- [Task to complete]
Would you filter these records and copy every line that has the word "using"?

(Items listed in a dataset)
┏━━

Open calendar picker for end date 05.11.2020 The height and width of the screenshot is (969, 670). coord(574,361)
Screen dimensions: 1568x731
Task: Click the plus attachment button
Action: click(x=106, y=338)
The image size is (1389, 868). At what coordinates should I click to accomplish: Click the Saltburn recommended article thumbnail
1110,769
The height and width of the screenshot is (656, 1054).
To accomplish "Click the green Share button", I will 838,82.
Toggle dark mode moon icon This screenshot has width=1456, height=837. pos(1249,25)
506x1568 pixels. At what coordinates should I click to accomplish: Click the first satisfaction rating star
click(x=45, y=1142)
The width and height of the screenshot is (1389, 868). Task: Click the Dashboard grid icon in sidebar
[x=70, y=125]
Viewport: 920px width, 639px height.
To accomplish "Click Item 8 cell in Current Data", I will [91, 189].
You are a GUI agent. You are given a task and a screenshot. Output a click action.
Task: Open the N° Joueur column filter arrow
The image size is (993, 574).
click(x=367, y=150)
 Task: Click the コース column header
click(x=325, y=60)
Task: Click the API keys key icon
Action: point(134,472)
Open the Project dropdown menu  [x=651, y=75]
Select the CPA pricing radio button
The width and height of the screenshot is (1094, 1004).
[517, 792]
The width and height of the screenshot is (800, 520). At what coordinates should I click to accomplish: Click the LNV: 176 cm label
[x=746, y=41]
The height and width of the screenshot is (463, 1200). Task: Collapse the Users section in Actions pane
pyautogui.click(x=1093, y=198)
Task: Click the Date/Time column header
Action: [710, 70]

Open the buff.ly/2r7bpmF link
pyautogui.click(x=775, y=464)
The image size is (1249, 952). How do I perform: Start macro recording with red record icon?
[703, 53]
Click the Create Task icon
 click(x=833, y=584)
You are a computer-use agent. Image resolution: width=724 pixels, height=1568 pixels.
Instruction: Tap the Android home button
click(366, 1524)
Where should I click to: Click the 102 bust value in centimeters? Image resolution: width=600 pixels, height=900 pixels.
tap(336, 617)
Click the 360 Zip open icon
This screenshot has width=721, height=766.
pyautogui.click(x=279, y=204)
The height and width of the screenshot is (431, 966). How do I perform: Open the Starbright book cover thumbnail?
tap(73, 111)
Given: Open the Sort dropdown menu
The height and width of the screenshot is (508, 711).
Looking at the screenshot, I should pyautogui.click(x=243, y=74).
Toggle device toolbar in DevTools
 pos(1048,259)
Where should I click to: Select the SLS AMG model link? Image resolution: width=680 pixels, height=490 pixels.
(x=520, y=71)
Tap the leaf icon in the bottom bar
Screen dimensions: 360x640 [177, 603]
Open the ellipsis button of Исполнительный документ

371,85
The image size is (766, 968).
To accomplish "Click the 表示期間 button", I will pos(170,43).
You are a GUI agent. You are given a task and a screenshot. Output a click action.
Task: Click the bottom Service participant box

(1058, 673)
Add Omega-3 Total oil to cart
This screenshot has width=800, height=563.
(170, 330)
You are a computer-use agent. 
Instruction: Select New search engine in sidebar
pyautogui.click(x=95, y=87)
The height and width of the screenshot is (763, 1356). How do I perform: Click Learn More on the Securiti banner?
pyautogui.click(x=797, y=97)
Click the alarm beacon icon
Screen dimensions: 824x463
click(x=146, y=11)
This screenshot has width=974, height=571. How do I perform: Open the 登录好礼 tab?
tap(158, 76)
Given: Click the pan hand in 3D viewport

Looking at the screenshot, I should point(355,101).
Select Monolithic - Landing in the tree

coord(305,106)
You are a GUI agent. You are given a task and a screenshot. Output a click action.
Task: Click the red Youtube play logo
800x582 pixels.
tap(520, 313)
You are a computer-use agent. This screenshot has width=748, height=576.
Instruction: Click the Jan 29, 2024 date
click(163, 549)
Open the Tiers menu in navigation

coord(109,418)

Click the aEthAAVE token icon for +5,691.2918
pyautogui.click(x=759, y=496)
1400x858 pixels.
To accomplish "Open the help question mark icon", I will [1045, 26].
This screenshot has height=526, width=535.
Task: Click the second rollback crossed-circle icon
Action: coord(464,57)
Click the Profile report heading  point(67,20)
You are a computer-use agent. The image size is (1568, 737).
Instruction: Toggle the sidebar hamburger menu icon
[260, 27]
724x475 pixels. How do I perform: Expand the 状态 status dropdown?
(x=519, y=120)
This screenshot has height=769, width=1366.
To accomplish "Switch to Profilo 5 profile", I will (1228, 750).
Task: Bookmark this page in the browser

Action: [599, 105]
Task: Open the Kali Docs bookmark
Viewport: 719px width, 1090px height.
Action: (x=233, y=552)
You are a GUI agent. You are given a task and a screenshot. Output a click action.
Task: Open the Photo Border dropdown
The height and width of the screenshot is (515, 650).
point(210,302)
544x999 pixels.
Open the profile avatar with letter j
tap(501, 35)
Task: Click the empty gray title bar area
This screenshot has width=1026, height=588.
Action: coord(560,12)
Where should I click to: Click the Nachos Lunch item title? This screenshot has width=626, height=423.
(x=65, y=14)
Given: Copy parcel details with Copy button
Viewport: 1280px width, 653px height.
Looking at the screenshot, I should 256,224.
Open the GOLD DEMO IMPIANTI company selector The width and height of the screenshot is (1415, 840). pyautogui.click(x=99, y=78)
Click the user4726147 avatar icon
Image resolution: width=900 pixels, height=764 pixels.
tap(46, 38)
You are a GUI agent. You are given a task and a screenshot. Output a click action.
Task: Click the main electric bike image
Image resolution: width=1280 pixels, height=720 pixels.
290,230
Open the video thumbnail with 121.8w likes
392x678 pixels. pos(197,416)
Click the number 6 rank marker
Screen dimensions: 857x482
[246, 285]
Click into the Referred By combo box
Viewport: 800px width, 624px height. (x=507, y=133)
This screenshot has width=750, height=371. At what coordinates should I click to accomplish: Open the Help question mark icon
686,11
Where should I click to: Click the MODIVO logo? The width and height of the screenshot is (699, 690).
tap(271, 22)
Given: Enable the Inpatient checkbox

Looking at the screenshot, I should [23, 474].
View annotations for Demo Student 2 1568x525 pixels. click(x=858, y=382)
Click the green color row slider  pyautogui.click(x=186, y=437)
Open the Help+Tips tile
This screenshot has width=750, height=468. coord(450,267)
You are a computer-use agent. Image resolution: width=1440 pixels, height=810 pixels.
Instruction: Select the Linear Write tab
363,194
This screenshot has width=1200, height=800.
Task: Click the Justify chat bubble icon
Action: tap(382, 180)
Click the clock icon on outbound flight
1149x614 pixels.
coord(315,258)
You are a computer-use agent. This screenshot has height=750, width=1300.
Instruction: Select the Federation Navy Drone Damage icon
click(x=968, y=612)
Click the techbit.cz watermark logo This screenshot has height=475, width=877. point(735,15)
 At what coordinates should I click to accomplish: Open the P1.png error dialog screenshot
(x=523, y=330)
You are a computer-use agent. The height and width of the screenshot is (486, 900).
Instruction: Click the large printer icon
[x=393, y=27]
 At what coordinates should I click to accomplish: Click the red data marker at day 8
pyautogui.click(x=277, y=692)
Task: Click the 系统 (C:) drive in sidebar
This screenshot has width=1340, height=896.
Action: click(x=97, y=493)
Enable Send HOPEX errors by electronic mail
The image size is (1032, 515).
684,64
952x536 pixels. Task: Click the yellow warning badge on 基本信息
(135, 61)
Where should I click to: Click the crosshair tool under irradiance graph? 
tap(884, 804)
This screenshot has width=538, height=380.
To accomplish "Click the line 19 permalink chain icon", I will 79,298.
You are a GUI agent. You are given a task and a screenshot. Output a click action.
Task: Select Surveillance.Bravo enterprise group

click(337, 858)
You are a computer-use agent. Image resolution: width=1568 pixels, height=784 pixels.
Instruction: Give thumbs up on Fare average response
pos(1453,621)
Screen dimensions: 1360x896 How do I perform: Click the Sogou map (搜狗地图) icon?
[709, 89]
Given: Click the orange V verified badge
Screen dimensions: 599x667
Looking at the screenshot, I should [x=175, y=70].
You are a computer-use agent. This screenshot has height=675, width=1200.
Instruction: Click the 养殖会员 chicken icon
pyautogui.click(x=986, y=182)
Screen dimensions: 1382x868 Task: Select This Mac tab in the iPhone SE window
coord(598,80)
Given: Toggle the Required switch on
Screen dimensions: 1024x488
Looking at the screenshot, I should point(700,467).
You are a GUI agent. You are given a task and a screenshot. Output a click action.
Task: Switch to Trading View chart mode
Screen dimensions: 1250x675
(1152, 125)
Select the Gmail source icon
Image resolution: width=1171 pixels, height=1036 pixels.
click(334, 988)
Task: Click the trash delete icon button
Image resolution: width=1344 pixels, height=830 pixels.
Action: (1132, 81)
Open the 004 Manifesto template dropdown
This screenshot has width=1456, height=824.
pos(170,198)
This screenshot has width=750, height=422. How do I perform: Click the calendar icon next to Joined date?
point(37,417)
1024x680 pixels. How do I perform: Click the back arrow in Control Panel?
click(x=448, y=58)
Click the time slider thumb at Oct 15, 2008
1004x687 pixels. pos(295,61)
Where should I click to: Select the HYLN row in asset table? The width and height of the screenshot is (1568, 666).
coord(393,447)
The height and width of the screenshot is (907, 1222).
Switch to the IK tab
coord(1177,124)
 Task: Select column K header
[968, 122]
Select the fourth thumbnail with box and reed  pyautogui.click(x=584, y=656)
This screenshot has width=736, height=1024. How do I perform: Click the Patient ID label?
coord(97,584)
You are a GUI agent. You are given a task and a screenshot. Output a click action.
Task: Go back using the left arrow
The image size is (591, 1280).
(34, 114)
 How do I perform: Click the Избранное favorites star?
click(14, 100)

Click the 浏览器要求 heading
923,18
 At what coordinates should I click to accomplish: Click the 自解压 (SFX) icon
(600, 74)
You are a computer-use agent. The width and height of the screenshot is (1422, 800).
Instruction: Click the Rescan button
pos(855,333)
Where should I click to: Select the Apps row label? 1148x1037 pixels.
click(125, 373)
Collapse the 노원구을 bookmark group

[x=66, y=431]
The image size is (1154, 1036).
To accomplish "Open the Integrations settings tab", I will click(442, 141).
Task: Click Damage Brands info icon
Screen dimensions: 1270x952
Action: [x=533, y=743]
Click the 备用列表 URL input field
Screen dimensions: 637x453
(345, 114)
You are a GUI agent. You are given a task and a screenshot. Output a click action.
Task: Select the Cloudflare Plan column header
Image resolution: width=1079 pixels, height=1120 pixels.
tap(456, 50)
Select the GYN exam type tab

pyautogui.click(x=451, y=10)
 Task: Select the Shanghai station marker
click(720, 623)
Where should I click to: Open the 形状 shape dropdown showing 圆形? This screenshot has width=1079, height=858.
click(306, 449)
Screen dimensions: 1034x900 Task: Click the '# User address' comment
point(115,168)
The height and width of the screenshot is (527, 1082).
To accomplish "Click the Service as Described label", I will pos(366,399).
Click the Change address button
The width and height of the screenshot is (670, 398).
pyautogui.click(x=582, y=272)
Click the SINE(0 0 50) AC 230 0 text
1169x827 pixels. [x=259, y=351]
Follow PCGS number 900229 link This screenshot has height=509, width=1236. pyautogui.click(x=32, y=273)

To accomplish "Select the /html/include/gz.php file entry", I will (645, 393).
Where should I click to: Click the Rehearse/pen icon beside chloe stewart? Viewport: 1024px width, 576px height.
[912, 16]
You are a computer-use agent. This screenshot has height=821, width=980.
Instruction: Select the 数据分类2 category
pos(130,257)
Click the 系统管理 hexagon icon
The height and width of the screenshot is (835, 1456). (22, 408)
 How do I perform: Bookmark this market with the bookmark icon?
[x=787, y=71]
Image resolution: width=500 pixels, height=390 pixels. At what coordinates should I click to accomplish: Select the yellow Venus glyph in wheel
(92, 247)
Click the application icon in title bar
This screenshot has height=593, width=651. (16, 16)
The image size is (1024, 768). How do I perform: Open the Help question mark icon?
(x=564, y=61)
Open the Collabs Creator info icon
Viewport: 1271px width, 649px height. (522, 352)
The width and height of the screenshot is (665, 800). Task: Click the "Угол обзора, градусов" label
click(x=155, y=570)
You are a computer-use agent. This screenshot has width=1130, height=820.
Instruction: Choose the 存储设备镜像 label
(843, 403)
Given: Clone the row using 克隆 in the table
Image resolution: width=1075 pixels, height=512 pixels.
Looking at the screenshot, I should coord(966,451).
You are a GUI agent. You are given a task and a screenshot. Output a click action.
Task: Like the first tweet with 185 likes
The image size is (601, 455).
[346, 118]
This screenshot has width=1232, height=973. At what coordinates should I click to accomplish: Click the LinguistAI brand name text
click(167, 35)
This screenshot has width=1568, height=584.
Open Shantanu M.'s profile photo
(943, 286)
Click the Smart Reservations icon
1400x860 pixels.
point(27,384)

┗━━

- [Response to the exercise]
Task: Go back using the left arrow
Given: Clone the row using 克隆 in the table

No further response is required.